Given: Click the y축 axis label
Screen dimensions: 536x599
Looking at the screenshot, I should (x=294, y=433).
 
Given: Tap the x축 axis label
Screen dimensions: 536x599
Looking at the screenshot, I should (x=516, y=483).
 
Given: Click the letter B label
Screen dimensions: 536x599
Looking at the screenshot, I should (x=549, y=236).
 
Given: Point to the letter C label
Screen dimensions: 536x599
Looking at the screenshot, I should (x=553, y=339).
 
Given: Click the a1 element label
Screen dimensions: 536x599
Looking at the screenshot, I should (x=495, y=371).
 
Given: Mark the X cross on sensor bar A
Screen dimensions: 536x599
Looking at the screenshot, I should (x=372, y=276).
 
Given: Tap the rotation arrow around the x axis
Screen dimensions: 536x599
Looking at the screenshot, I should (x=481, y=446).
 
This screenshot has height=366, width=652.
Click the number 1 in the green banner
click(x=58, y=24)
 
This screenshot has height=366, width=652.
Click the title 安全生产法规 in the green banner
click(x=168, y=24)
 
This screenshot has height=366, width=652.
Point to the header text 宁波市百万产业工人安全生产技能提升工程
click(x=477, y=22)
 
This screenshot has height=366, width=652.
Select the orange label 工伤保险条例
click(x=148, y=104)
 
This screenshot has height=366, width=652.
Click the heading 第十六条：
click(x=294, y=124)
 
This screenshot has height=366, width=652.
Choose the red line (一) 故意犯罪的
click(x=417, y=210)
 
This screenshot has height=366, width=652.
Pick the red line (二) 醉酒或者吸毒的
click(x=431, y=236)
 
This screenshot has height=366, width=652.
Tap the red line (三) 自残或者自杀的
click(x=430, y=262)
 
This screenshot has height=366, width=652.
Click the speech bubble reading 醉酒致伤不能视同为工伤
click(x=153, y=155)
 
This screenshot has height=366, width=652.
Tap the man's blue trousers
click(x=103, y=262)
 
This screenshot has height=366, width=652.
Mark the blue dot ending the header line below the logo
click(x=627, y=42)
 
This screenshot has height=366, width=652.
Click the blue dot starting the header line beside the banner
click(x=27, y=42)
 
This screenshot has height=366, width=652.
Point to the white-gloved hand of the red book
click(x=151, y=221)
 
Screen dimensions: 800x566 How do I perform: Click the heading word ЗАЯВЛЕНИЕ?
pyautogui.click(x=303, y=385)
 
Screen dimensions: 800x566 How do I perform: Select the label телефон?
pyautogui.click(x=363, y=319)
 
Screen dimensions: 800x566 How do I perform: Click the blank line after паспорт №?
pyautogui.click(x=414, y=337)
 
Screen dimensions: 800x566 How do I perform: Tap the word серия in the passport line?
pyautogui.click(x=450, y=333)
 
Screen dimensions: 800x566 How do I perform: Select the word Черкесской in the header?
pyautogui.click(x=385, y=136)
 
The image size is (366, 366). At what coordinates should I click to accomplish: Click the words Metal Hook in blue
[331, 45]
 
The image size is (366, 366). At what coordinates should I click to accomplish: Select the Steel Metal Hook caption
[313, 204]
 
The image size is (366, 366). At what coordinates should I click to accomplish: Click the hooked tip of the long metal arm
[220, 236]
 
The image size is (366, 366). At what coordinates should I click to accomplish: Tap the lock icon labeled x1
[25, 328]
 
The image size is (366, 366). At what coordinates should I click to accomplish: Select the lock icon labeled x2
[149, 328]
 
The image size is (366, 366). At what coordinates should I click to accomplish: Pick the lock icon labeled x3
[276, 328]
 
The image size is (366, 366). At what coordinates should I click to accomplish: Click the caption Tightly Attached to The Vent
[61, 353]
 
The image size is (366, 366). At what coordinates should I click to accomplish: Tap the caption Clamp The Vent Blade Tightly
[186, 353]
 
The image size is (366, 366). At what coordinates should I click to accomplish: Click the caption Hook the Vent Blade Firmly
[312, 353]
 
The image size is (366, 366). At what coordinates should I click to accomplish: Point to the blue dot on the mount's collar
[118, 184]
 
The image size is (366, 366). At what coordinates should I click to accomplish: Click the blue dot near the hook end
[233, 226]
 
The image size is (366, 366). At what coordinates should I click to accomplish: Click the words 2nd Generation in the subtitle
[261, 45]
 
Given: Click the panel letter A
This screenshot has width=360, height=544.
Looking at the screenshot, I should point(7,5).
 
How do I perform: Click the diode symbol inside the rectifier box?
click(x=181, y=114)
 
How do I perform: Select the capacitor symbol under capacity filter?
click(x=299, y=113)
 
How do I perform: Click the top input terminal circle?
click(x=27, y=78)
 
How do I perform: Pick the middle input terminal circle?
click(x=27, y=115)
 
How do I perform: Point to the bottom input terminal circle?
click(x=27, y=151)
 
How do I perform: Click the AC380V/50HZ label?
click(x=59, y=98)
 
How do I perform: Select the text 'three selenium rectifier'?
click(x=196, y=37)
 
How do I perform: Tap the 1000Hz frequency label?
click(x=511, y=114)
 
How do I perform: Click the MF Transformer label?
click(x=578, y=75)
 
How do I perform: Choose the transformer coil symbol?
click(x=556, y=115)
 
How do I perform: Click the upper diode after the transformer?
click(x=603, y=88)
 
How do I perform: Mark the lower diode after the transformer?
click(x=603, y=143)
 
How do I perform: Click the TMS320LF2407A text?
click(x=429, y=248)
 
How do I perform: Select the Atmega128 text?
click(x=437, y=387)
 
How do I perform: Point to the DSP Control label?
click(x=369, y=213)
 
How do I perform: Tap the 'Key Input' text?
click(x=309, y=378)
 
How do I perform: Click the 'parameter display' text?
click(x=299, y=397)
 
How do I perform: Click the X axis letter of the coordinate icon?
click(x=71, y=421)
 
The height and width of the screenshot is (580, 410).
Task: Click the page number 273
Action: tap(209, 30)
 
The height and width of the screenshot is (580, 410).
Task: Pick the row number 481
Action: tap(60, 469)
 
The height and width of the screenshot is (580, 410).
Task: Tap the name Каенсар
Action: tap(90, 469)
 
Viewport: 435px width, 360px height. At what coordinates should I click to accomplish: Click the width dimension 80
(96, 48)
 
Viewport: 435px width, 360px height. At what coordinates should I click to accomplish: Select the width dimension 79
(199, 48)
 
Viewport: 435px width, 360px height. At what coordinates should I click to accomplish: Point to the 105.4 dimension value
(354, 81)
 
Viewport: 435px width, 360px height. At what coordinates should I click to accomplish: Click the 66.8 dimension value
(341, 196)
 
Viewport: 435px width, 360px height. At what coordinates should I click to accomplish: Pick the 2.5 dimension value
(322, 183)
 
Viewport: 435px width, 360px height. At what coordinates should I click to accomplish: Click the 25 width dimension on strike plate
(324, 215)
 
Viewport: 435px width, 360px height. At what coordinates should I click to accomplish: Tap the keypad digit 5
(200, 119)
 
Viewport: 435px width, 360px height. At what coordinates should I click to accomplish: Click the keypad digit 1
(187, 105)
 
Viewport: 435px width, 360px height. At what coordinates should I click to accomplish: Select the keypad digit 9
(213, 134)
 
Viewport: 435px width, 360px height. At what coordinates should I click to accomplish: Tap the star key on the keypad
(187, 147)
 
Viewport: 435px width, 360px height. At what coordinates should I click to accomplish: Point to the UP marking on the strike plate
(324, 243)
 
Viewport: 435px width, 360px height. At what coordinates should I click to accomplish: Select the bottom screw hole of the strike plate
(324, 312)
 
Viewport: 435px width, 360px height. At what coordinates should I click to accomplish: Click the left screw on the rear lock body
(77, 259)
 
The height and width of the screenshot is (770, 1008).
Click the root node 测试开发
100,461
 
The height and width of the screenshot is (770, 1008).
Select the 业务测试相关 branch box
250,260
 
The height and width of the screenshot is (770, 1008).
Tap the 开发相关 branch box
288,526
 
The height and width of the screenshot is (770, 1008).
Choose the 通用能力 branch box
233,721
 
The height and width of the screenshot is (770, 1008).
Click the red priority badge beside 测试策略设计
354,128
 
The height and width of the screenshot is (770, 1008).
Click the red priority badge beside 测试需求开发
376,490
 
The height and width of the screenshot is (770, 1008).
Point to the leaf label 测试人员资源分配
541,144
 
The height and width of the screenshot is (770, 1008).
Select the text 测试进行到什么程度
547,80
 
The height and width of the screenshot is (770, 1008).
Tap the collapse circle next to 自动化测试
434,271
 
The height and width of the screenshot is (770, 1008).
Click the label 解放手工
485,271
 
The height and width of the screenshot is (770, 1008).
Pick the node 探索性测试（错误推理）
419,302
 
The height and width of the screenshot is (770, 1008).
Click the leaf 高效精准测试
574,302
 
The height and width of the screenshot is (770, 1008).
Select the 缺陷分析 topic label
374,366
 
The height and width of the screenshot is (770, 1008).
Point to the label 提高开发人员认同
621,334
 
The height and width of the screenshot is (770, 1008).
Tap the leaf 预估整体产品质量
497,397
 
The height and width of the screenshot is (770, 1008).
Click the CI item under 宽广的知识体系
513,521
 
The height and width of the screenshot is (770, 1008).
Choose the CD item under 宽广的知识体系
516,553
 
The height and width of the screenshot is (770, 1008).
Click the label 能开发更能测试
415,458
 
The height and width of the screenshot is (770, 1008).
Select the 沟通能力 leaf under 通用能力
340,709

● WHAT THE TASK REQUIRES
Filter the entries above down to the lines that contain the word "item", and copy each of those lines.

● EXERCISE RESULT
Click the CI item under 宽广的知识体系
Choose the CD item under 宽广的知识体系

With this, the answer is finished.